Desde que o CSS (ex-Cansei de Ser Sexy) estourou internacionalmente, em 2006, houve muita especulação sobre qual seria a próxima it-band de electro-rock vinda do Brasil. Quem se deu bem nessa (além do próprio CSS) foi o Bonde, que aproveitou a onda dos compatriotas e logo em 2007 lançou o CD With Lasers pela Domino Records (mesma gravadora de gente como o Arctic Monkeys), com um disco que pode ser chamado, sem entonação pejorativa, de “completamente despretensioso”, mas que emplacou dois singles no top 100 do Reino Unido.

As pretensões que o Copacabana Club tem de estourar internacionalmente são bem claras, vide as músicas cantadas em inglês, o próprio nome da banda, e o fato de aproveitar esse clima de “tropical exploitation” que anda tão em voga no indie rock mundial. Nada mais justo. Se existe um sem número de bandas norte-americanas e europeias tentando fazer um som “tropical”, por que uma banda brasileira não poderia fazer o mesmo, certo?
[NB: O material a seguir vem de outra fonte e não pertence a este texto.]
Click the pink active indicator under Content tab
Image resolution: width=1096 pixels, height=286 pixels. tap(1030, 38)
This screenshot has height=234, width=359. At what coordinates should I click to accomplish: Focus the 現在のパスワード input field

Infelizmente, o som apresentado no Tropical Splash apenas remói o que já é bem conhecido no “mundinho” do new wave, electro rock e similares, sem acrescentar diferenciais e qualidades que os colocariam a frente desse estilo. Pelo contrário, o som da banda está bem atrás de bandas gringas que incorporaram essa vibe com perfeição apesar de sua tropicalidade soar tão verdadeira como um protetor de tela do Windows repleto de praias e tucanos (exemplos: Friendly Fires e Two Door Cinema Club).
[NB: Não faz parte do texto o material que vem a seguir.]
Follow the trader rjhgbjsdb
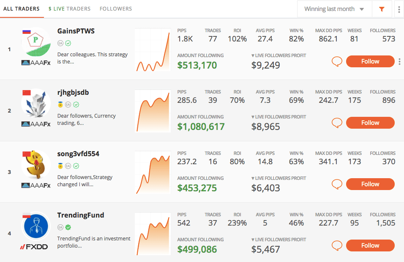[370, 123]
Assim, a excelente produção desse disco de estreia é ofuscada por melodias que raramente alcançam a intensidade que almejam, letras que tentam ser cool mas acabam sendo simplesmente vazias, e vocais afetados que estão tentando todo o tempo soar como alguma outra coisa mas sem encontrar sua verdadeira personalidade. E a banda tem sim potencial para ter um som próprio de qualidade que conquiste o mercado mundial como eles tanto querem, e talvez até consigam isso com o próprio Tropical Splash, mas já seria meio caminho andado se sua música estivesse desligada de pretensões sonoras que aparentemente tentam adivinhar “o que as pessoas acham legal” e principalmente “o que as pessoas esperam ouvir de uma banda de electro-rock vinda do Brasil”.

Vale lembrar que o sucesso do CSS e do Bonde do Rolê veio justamente da quebra resultante da atmosfera realmente despretensiosa de sua música, e que o segundo disco do CSS afundou justamente quando tentaram se levar a sério. É a prova clara de que é um tiro no pé tanto se levar a sério quando ainda não se tem força para tal, quanto tentar soar despretensioso demais tendo capacidade para se levar a sério.